__Work request__
Copy the lines below as they are; omit the images they contain.

Records from a collection

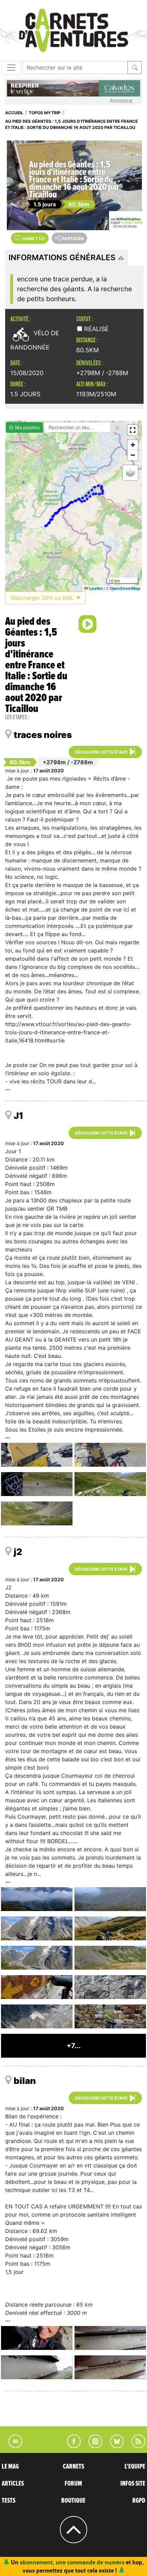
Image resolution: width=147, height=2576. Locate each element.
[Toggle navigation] (11, 67)
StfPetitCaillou (128, 219)
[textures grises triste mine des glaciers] (110, 1987)
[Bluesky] (113, 2446)
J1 (18, 1115)
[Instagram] (92, 2446)
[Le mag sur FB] (71, 2446)
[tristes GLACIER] (36, 1958)
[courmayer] (36, 1987)
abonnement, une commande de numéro (72, 2562)
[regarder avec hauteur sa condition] (110, 1899)
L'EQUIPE (134, 2466)
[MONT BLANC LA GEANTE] (36, 1928)
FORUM (73, 2483)
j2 (18, 1551)
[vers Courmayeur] (110, 1928)
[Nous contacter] (12, 2446)
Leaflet (95, 588)
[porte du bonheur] (110, 2016)
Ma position (27, 427)
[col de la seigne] (110, 1455)
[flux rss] (135, 2446)
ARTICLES (13, 2483)
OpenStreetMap (125, 588)
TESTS (8, 2500)
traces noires (43, 734)
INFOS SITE (132, 2483)
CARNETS (73, 2466)
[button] (133, 430)
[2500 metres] (36, 1513)
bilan (25, 2080)
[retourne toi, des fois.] (110, 1958)
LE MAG (10, 2466)
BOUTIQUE (73, 2500)
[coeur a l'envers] (36, 2016)
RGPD (138, 2500)
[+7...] (74, 2055)
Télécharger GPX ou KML (43, 597)
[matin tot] (36, 1899)
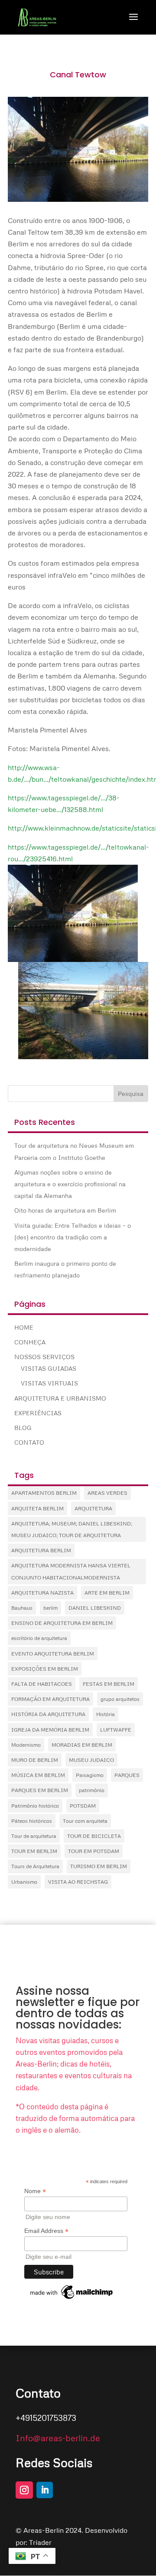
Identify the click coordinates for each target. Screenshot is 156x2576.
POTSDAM (83, 1805)
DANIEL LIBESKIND (94, 1608)
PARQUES (127, 1775)
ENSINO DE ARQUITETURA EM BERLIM (62, 1623)
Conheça (30, 1342)
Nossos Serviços (44, 1356)
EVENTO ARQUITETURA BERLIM (52, 1653)
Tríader (40, 2542)
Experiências (38, 1413)
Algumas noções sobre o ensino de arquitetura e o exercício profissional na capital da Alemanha (70, 1184)
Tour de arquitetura (33, 1836)
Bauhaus (21, 1608)
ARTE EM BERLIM (107, 1592)
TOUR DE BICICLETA (94, 1836)
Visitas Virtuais (49, 1383)
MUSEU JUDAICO (91, 1760)
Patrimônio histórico (35, 1805)
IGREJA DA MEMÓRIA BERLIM (50, 1729)
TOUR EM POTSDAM (93, 1851)
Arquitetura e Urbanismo (60, 1398)
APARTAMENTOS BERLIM (44, 1493)
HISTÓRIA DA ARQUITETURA (48, 1714)
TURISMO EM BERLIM (98, 1866)
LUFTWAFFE (115, 1729)
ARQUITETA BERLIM (37, 1508)
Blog (23, 1427)
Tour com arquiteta (85, 1821)
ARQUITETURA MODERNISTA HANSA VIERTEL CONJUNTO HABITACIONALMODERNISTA (70, 1571)
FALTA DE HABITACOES (41, 1684)
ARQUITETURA (93, 1508)
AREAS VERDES (107, 1493)
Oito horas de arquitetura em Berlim (65, 1210)
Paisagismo (90, 1775)
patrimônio (91, 1790)
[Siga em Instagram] (24, 2490)
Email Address (46, 2231)
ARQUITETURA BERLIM (41, 1550)
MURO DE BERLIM (34, 1760)
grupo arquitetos (120, 1699)
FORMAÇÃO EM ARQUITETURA (50, 1699)
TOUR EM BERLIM (34, 1851)
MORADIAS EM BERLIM (82, 1745)
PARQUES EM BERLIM (39, 1790)
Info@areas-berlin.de (58, 2438)
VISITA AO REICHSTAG (78, 1882)
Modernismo (26, 1745)
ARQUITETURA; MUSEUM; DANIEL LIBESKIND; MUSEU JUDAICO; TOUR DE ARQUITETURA (71, 1529)
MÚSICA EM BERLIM (38, 1775)
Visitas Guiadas (48, 1368)
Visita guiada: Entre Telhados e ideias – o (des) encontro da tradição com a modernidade (72, 1237)
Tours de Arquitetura (35, 1866)
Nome (35, 2191)
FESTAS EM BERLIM (108, 1684)
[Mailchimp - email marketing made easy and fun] (72, 2299)
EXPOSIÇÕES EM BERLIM (44, 1668)
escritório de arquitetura (39, 1638)
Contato (29, 1442)
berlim (50, 1608)
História (105, 1714)
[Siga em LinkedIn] (44, 2490)
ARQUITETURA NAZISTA (42, 1592)
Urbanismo (24, 1882)
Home (23, 1327)
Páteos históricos (31, 1821)
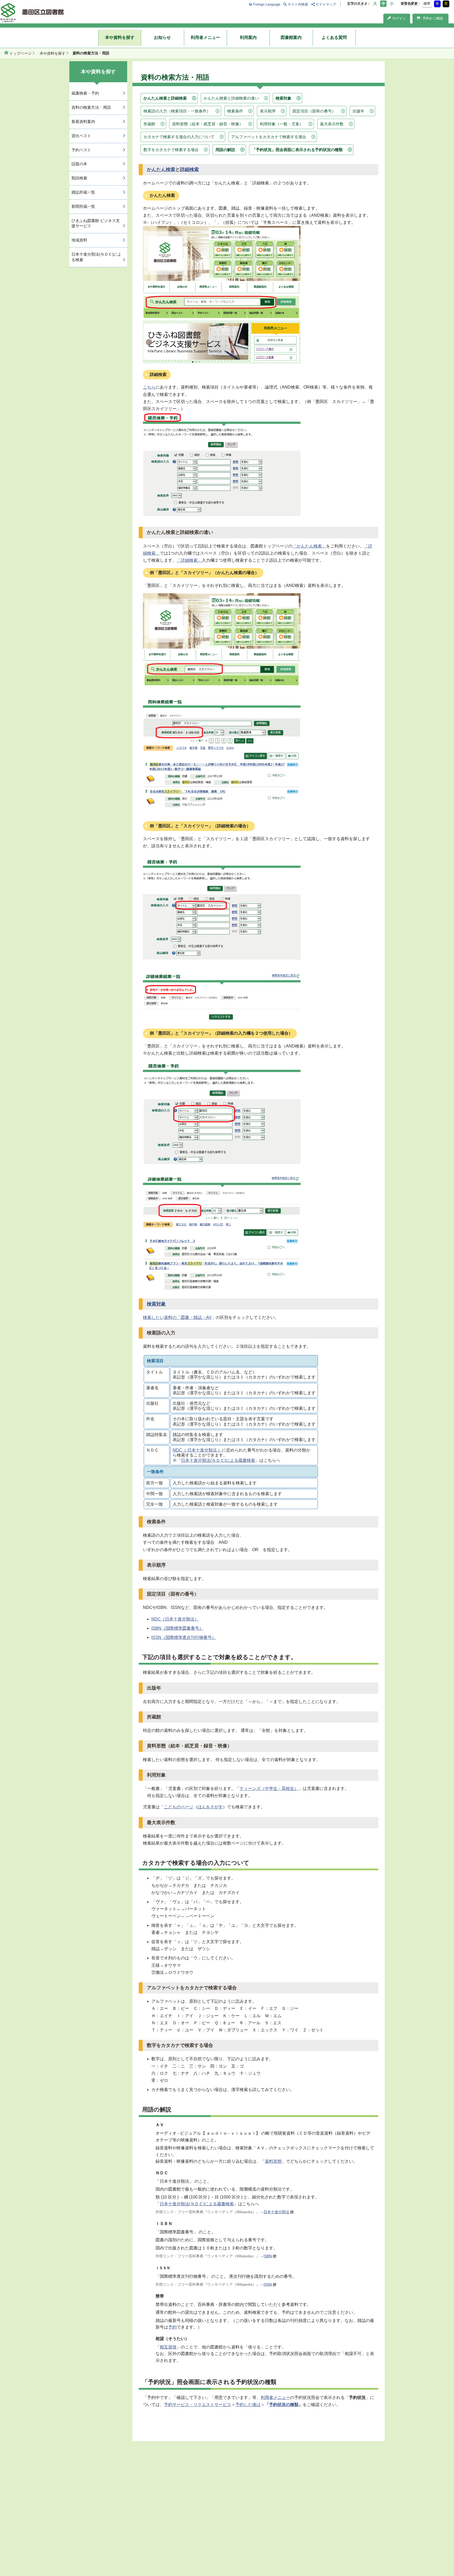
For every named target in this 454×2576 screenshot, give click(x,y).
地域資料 (79, 240)
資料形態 (273, 2161)
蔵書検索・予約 (85, 93)
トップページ (20, 53)
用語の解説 (225, 149)
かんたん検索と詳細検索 (165, 98)
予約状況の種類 (283, 2404)
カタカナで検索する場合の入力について (178, 137)
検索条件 (235, 111)
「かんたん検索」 (309, 546)
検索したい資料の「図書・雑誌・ (174, 1317)
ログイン (399, 18)
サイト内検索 (298, 4)
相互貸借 (168, 2347)
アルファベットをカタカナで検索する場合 (268, 137)
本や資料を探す (120, 37)
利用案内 (248, 37)
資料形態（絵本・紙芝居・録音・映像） (207, 124)
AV (208, 1317)
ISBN (268, 2256)
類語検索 (79, 178)
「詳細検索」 (189, 560)
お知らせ (162, 37)
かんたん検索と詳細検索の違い (231, 98)
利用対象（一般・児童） (281, 124)
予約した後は (248, 2404)
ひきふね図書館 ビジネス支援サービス (95, 223)
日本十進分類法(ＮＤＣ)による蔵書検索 (218, 1460)
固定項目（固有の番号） (314, 111)
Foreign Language (266, 4)
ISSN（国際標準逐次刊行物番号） (183, 1637)
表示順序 (268, 111)
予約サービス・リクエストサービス (197, 2404)
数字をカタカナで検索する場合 (171, 149)
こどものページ (178, 1807)
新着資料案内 (83, 121)
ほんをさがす (210, 1807)
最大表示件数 (332, 124)
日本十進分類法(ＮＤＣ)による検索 (96, 257)
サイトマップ (326, 4)
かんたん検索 (161, 169)
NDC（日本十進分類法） (175, 1619)
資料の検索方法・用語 (91, 107)
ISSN (268, 2284)
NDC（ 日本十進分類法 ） (197, 1450)
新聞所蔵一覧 (83, 206)
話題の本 (79, 164)
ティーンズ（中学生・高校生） (269, 1788)
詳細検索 (189, 169)
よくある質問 (334, 37)
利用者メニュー (205, 37)
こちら (149, 387)
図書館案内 (291, 37)
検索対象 (283, 98)
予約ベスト (81, 150)
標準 (427, 4)
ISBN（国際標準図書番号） (177, 1628)
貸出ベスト (81, 135)
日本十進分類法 (276, 2212)
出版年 (358, 111)
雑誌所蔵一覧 (83, 192)
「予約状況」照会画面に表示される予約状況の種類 (297, 149)
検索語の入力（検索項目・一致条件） (176, 111)
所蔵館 (149, 124)
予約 (172, 2327)
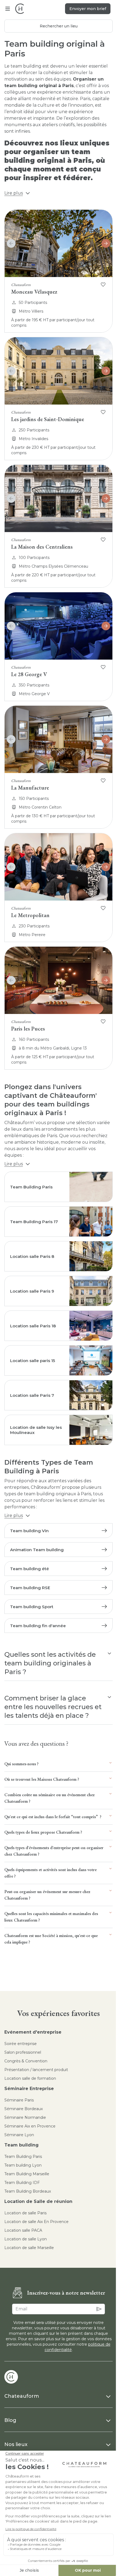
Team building (21, 2145)
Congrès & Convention (25, 2061)
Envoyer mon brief (87, 8)
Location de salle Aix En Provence (36, 2221)
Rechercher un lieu (59, 26)
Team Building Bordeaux (27, 2191)
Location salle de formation (30, 2078)
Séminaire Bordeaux (23, 2108)
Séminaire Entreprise (29, 2088)
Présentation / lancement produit (36, 2069)
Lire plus (13, 193)
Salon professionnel (22, 2052)
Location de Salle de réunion (38, 2201)
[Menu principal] (7, 8)
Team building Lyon (23, 2165)
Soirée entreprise (20, 2043)
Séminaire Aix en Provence (30, 2126)
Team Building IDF (22, 2182)
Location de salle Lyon (25, 2239)
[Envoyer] (99, 2309)
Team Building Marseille (26, 2173)
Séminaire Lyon (19, 2134)
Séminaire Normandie (25, 2117)
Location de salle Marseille (29, 2247)
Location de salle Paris (25, 2213)
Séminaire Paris (19, 2100)
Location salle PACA (23, 2230)
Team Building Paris (23, 2156)
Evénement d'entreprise (32, 2032)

__Result of this task__
Image resolution: width=147, height=2576. Locate each element.
[Toggle navigation] (11, 67)
StfPetitCaillou (128, 219)
[textures grises triste mine des glaciers] (110, 1987)
[Bluesky] (113, 2446)
J1 (18, 1115)
[Instagram] (92, 2446)
[Le mag sur FB] (71, 2446)
[tristes GLACIER] (36, 1958)
[courmayer] (36, 1987)
abonnement, une commande de numéro (72, 2562)
[regarder avec hauteur sa condition] (110, 1899)
L'EQUIPE (134, 2466)
[MONT BLANC LA GEANTE] (36, 1928)
FORUM (73, 2483)
j2 (18, 1551)
[vers Courmayeur] (110, 1928)
[Nous contacter] (12, 2446)
Leaflet (95, 588)
[porte du bonheur] (110, 2016)
Ma position (27, 427)
[col de la seigne] (110, 1455)
[flux rss] (135, 2446)
ARTICLES (13, 2483)
OpenStreetMap (125, 588)
TESTS (8, 2500)
traces noires (43, 734)
INFOS SITE (132, 2483)
CARNETS (73, 2466)
[button] (133, 430)
[2500 metres] (36, 1513)
bilan (25, 2080)
[retourne toi, des fois.] (110, 1958)
LE MAG (10, 2466)
BOUTIQUE (73, 2500)
[coeur a l'envers] (36, 2016)
RGPD (138, 2500)
[+7...] (74, 2055)
Télécharger GPX ou KML (43, 597)
[matin tot] (36, 1899)
Identify the click coordinates for each target. Screenshot is 156x2576.
POTSDAM (83, 1805)
DANIEL LIBESKIND (94, 1608)
PARQUES (127, 1775)
ENSINO DE ARQUITETURA EM BERLIM (62, 1623)
Conheça (30, 1342)
Nossos Serviços (44, 1356)
EVENTO ARQUITETURA BERLIM (52, 1653)
Tríader (40, 2542)
Experiências (38, 1413)
Algumas noções sobre o ensino de arquitetura e o exercício profissional na capital da Alemanha (70, 1184)
Tour de arquitetura (33, 1836)
Bauhaus (21, 1608)
ARTE EM BERLIM (107, 1592)
TOUR DE BICICLETA (94, 1836)
Visitas Virtuais (49, 1383)
MUSEU JUDAICO (91, 1760)
Patrimônio histórico (35, 1805)
IGREJA DA MEMÓRIA BERLIM (50, 1729)
TOUR EM POTSDAM (93, 1851)
Arquitetura e Urbanismo (60, 1398)
APARTAMENTOS BERLIM (44, 1493)
HISTÓRIA DA ARQUITETURA (48, 1714)
TURISMO EM BERLIM (98, 1866)
LUFTWAFFE (115, 1729)
ARQUITETA BERLIM (37, 1508)
Blog (23, 1427)
Tour com arquiteta (85, 1821)
ARQUITETURA MODERNISTA HANSA VIERTEL CONJUNTO HABITACIONALMODERNISTA (70, 1571)
FALTA DE HABITACOES (41, 1684)
ARQUITETURA (93, 1508)
AREAS VERDES (107, 1493)
Oito horas de arquitetura em Berlim (65, 1210)
Paisagismo (90, 1775)
patrimônio (91, 1790)
[Siga em Instagram] (24, 2490)
Email Address (46, 2231)
ARQUITETURA BERLIM (41, 1550)
MURO DE BERLIM (34, 1760)
grupo arquitetos (120, 1699)
FORMAÇÃO EM ARQUITETURA (50, 1699)
TOUR EM BERLIM (34, 1851)
MORADIAS EM BERLIM (82, 1745)
PARQUES EM BERLIM (39, 1790)
Info@areas-berlin.de (58, 2438)
VISITA AO REICHSTAG (78, 1882)
Modernismo (26, 1745)
ARQUITETURA; MUSEUM; DANIEL LIBESKIND; MUSEU JUDAICO; TOUR DE ARQUITETURA (71, 1529)
MÚSICA EM BERLIM (38, 1775)
Visitas Guiadas (48, 1368)
Visita guiada: Entre Telhados e ideias – o (des) encontro da tradição com a modernidade (72, 1237)
Tours de Arquitetura (35, 1866)
Nome (35, 2191)
FESTAS EM BERLIM (108, 1684)
[Mailchimp - email marketing made easy and fun] (72, 2299)
EXPOSIÇÕES EM BERLIM (44, 1668)
escritório de arquitetura (39, 1638)
Contato (29, 1442)
berlim (50, 1608)
História (105, 1714)
[Siga em LinkedIn] (44, 2490)
ARQUITETURA NAZISTA (42, 1592)
Urbanismo (24, 1882)
Home (23, 1327)
Páteos históricos (31, 1821)
For every named target in this 454×2576 screenshot, give click(x,y).
地域資料 (79, 240)
資料形態 (273, 2161)
蔵書検索・予約 (85, 93)
トップページ (20, 53)
用語の解説 (225, 149)
かんたん検索と詳細検索 (165, 98)
予約状況の種類 (283, 2404)
カタカナで検索する場合の入力について (178, 137)
検索条件 (235, 111)
「かんたん検索」 (309, 546)
検索したい資料の「図書・雑誌・ (174, 1317)
ログイン (399, 18)
サイト内検索 (298, 4)
相互貸借 (168, 2347)
アルファベットをカタカナで検索する場合 (268, 137)
本や資料を探す (120, 37)
利用案内 (248, 37)
資料形態（絵本・紙芝居・録音・映像） (207, 124)
AV (208, 1317)
ISBN (268, 2256)
類語検索 (79, 178)
「詳細検索」 (189, 560)
お知らせ (162, 37)
かんたん検索と詳細検索の違い (231, 98)
利用対象（一般・児童） (281, 124)
予約した後は (248, 2404)
ひきふね図書館 ビジネス支援サービス (95, 223)
日本十進分類法(ＮＤＣ)による蔵書検索 (218, 1460)
固定項目（固有の番号） (314, 111)
Foreign Language (266, 4)
ISSN（国際標準逐次刊行物番号） (183, 1637)
表示順序 (268, 111)
予約サービス・リクエストサービス (197, 2404)
数字をカタカナで検索する場合 (171, 149)
こどものページ (178, 1807)
新着資料案内 (83, 121)
ほんをさがす (210, 1807)
最大表示件数 (332, 124)
日本十進分類法(ＮＤＣ)による検索 (96, 257)
サイトマップ (326, 4)
かんたん検索 (161, 169)
NDC（日本十進分類法） (175, 1619)
資料の検索方法・用語 (91, 107)
ISSN (268, 2284)
NDC（ 日本十進分類法 ） (197, 1450)
新聞所蔵一覧 (83, 206)
話題の本 (79, 164)
ティーンズ（中学生・高校生） (269, 1788)
詳細検索 (189, 169)
よくある質問 (334, 37)
利用者メニュー (205, 37)
こちら (149, 387)
図書館案内 (291, 37)
検索対象 (283, 98)
予約ベスト (81, 150)
標準 (427, 4)
ISBN（国際標準図書番号） (177, 1628)
貸出ベスト (81, 135)
日本十進分類法 (276, 2212)
出版年 (358, 111)
雑誌所蔵一覧 (83, 192)
「予約状況」照会画面に表示される予約状況の種類 (297, 149)
検索語の入力（検索項目・一致条件） (176, 111)
所蔵館 (149, 124)
予約 (172, 2327)
Team building (21, 2145)
Congrès & Convention (25, 2061)
Envoyer mon brief (87, 8)
Location de salle Aix En Provence (36, 2221)
Rechercher un lieu (59, 26)
Team Building Bordeaux (27, 2191)
Location salle de formation (30, 2078)
Séminaire Bordeaux (23, 2108)
Séminaire Entreprise (29, 2088)
Présentation / lancement produit (36, 2069)
Lire plus (13, 193)
Salon professionnel (22, 2052)
Location de Salle de réunion (38, 2201)
[Menu principal] (7, 8)
Team building Lyon (23, 2165)
Soirée entreprise (20, 2043)
Séminaire Aix en Provence (30, 2126)
Team Building IDF (22, 2182)
Location de salle Lyon (25, 2239)
[Envoyer] (99, 2309)
Team Building Marseille (26, 2173)
Séminaire Lyon (19, 2134)
Séminaire Normandie (25, 2117)
Location de salle Marseille (29, 2247)
Location de salle Paris (25, 2213)
Séminaire Paris (19, 2100)
Location salle PACA (23, 2230)
Team Building Paris (23, 2156)
Evénement d'entreprise (32, 2032)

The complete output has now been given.